Il Congresso del Partito Comunista cinese ha rappresentato una svolta per la concentrazione di potere in un solo uomo per la prima volta dai tempi di Deng Xiaoping, successore di MaoZedong.
C’è un Presidente senza rivali all’interno dell’Ufficio politico, Xi Jiping, con una vistosa accentuazione del culto della personalità, culto dell’immagine di un uomo forte e infallibile (la conferma è stata resa possibile dalla riforma della Costituzione del 2018, che ha rimosso il limite dei due mandati).
Sarà pertanto sempre più difficile criticare l’operato del Governo. Il Paese ha ora un Presidente al contempo segretario generale del PCC detentore di tutti i poteri a livello politico e militare. Negli ultimi anni molti dirigenti sono stati rimossi con il pretesto di combattere la corruzione, uno dei cavalli di battaglia di Xi Jjping dal 2013. Il bilancio del suo secondo mandato, molto negativo dal punto di vista socioeconomico, della politica estera e dell’immagine della Cina, non è stato messo in discussione. Per quanto concerne la gestione della pandemia Jinping ha rivendicato l’efficacia delle sue decisioni.
La Cina tra l’altro è un Paese che invecchia sempre più velocemente, l’abolizione della legge sul figlio unico per coppia non ha portato all’aumento del tasso di natalità. In una Cina altamente urbanizzata le dimensioni medie delle case si sono ridotte, è difficile avere spazio per più figli. Molto significativa è stata la migrazione dalle province interne verso le grandi città e le zone costiere; i giovani trovano difficoltà nell’entrare nel mercato del lavoro; sono stati privilegiati il benessere individuale e il consumismo rispetto alla lotta politica. Stroncate sul nascere le proteste ideologiche è riuscito favorito l’assetto autoritario dell’impianto.
In cambio il nazionalismo cinese ha trovato conferma in un ritrovato sentimento d’orgoglio verso il mondo occidentale: l’invidia e l’ammirazione non sono più le stesse. La lezione di umiltà impartita da Deng Xiaoping dopo la vicenda di Tienanmen, con invito alla discrezione e al basso profilo, è stata via via dimenticata.
━━━━
[Gruppo di compiti]
1. Nel testo sul Congresso del Partito Comunista cinese, che cosa ha cambiato la riforma della Costituzione del 2018?
2. Ricopia dal testo sul Congresso del Partito Comunista cinese il pezzo che comincia con "Il Congresso del" e va avanti fino a "dei due mandati).".
━━━━
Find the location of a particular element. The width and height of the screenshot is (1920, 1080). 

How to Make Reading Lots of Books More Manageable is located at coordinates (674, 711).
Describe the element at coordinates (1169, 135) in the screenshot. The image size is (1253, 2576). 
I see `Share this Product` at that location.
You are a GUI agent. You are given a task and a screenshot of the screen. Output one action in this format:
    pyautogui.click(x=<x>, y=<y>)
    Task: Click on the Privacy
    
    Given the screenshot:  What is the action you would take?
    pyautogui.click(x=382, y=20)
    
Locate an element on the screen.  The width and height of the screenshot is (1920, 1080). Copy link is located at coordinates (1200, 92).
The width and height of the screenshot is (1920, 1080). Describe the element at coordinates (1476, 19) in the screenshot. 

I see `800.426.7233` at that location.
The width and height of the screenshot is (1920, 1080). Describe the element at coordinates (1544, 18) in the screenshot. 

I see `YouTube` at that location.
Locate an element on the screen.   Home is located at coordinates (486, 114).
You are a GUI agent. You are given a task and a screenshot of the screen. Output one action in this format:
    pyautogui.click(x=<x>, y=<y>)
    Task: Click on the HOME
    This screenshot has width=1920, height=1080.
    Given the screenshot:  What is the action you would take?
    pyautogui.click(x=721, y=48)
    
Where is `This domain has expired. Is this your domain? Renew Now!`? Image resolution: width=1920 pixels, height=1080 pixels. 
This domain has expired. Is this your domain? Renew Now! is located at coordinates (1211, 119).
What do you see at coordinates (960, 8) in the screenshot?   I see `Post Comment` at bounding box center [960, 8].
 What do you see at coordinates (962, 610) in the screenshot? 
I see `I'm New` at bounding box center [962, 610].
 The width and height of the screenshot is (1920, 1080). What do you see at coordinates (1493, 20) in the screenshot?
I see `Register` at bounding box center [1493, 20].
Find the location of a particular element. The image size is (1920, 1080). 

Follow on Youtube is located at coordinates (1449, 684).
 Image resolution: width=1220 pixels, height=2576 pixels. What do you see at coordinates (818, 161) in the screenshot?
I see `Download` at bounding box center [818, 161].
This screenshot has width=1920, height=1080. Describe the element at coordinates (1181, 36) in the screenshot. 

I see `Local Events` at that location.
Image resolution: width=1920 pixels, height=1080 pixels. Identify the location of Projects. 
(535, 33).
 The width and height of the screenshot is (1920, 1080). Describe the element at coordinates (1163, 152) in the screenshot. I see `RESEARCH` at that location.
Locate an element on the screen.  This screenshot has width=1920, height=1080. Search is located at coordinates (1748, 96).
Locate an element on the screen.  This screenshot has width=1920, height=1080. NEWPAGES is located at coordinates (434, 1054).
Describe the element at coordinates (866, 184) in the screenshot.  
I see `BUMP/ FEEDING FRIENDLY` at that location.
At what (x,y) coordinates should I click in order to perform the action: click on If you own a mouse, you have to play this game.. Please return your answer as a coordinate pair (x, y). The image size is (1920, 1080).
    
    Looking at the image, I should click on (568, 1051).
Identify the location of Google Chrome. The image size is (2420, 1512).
━━━━
[Risposte ai compiti]
1. Ha tolto il limite dei due mandati.

2.
Il Congresso del Partito Comunista cinese ha rappresentato una svolta per la concentrazione di potere in un solo uomo per la prima volta dai tempi di Deng Xiaoping, successore di MaoZedong.
C’è un Presidente senza rivali all’interno dell’Ufficio politico, Xi Jiping, con una vistosa accentuazione del culto della personalità, culto dell’immagine di un uomo forte e infallibile (la conferma è stata resa possibile dalla riforma della Costituzione del 2018, che ha rimosso il limite dei due mandati).